▸ WHAT YOU SHOULD DO
Find how many lines in the listing below include the word "computer". Give that number only.

___ MATERIAL FOR THIS EXERCISE

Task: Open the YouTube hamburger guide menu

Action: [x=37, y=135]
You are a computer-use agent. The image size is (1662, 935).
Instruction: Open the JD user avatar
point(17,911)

______
___ MATERIAL FOR THIS EXERCISE

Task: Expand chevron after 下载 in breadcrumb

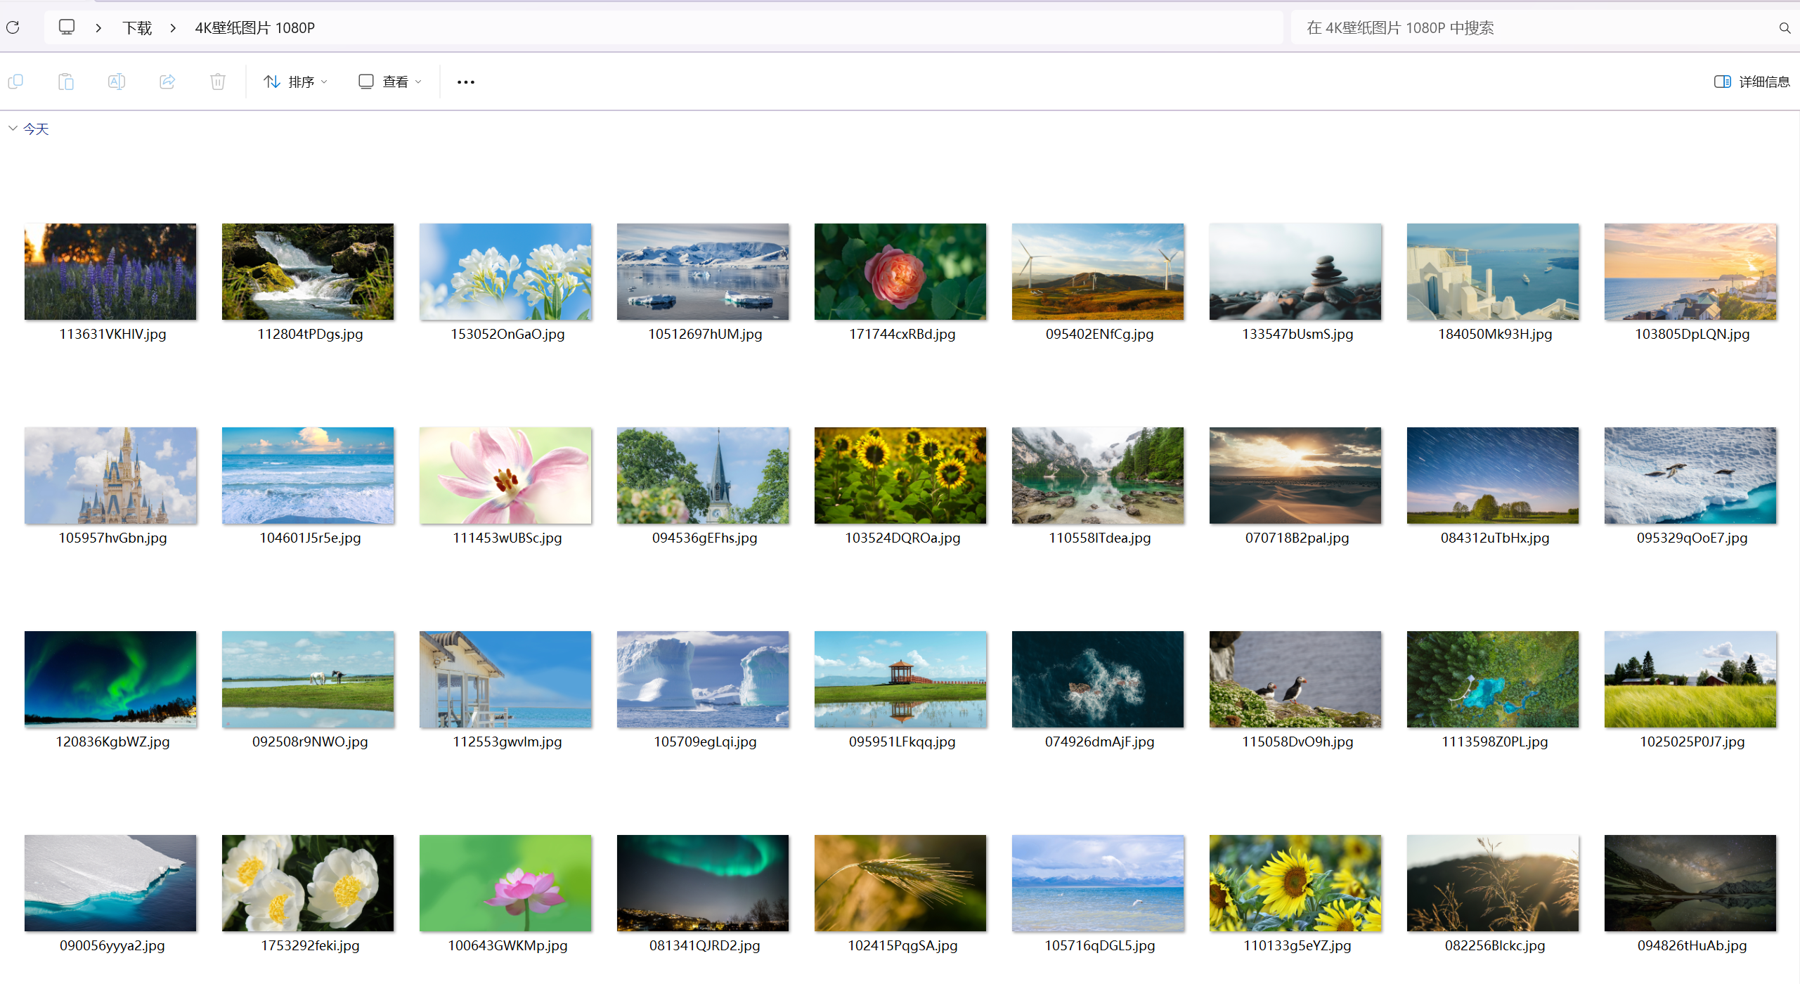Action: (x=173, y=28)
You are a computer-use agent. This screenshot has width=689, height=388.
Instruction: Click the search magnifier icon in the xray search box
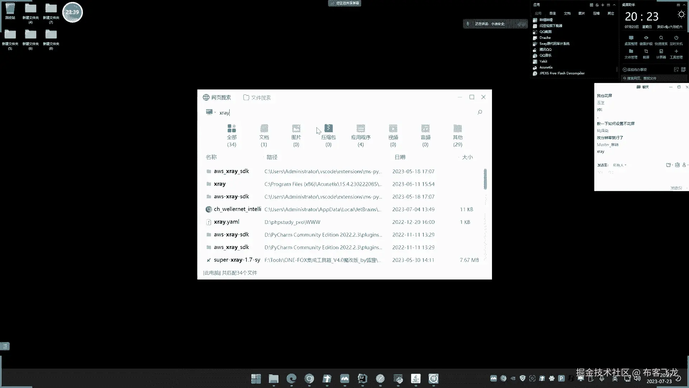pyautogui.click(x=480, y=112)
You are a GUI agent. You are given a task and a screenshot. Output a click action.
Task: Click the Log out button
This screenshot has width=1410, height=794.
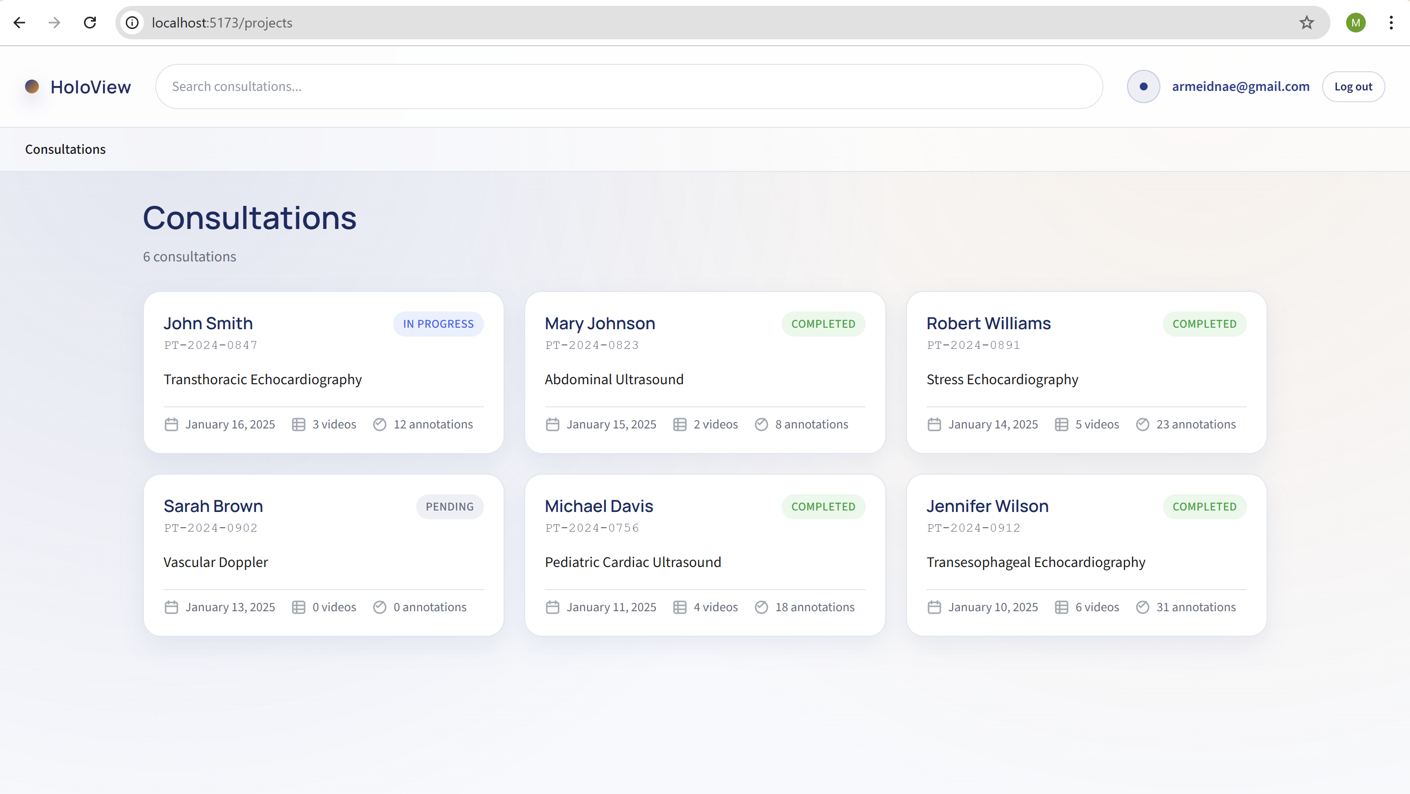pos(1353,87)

______
___ MATERIAL FOR THIS EXERCISE

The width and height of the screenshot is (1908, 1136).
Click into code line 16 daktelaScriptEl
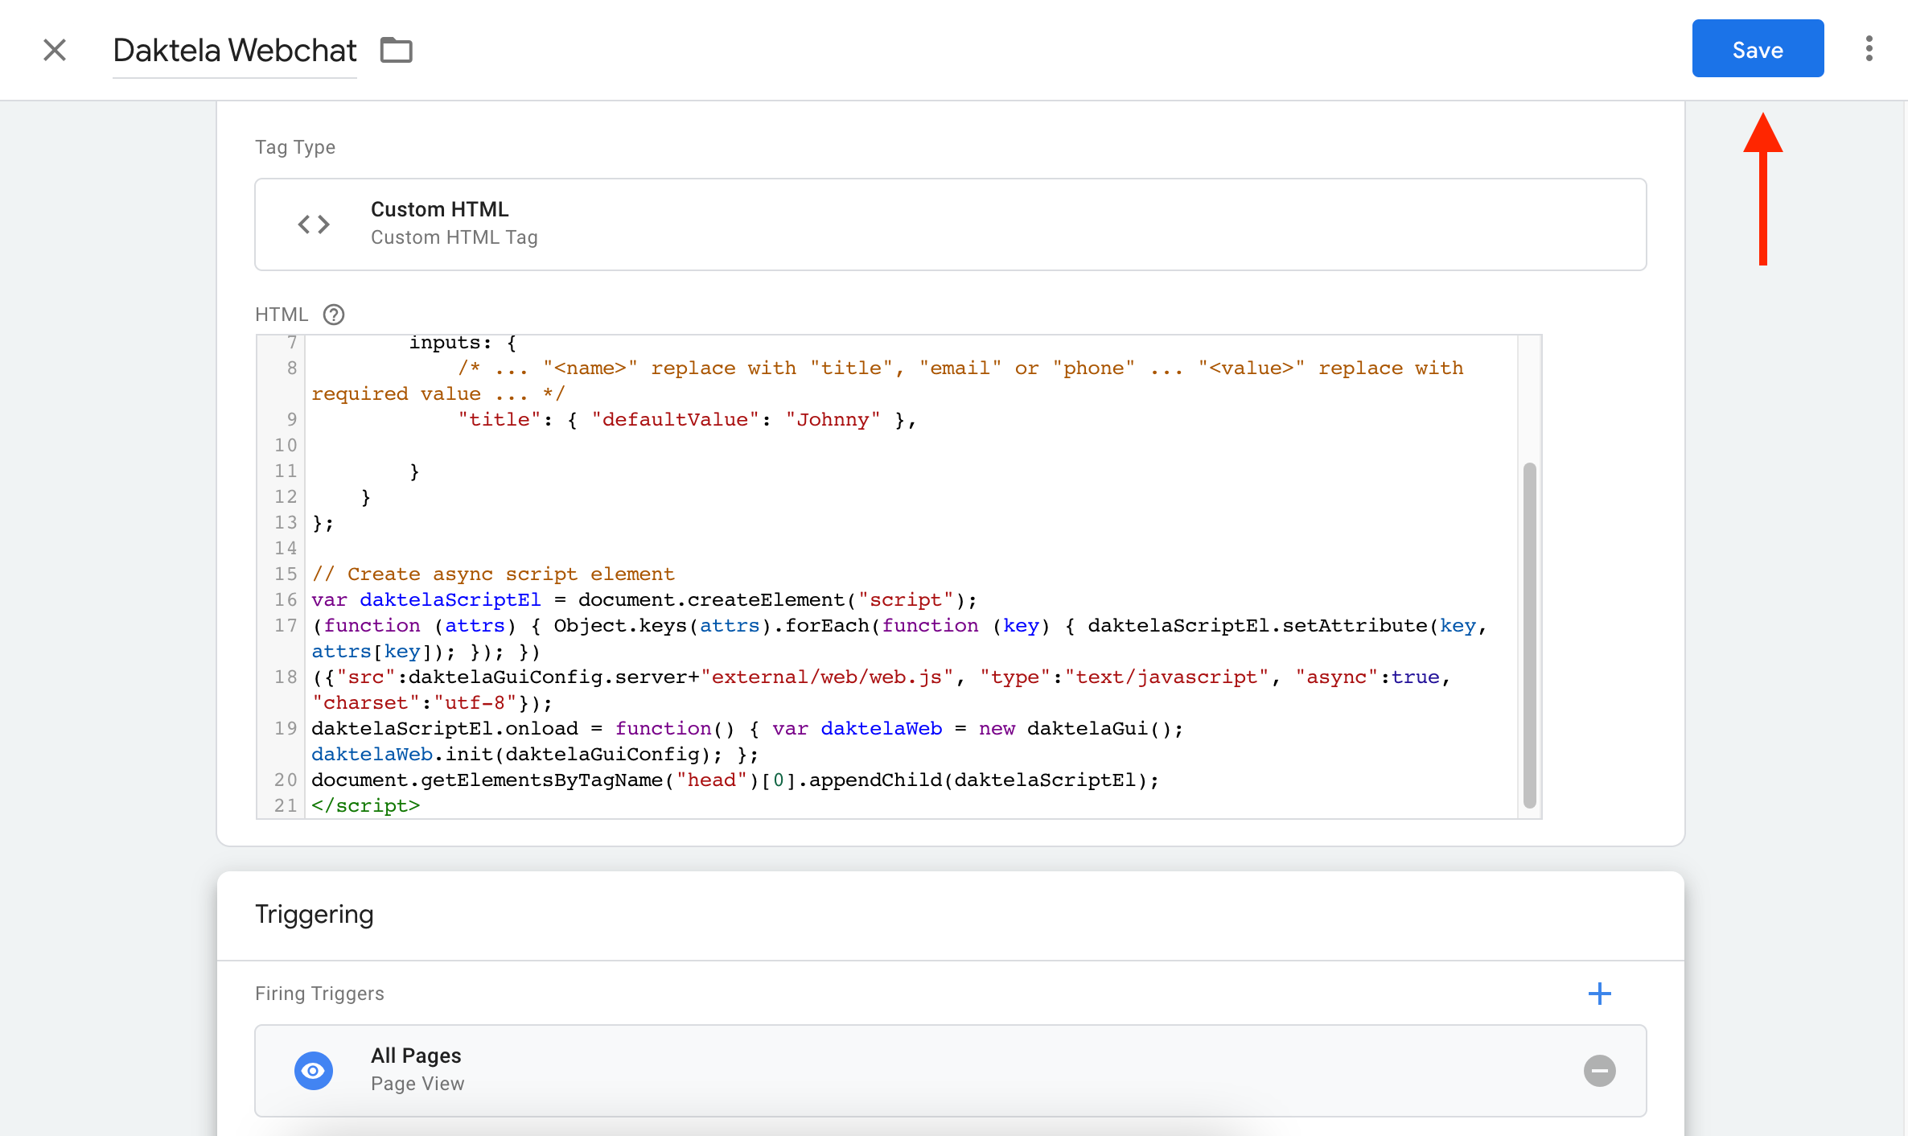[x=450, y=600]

______

▸ RESPONSE BELOW
2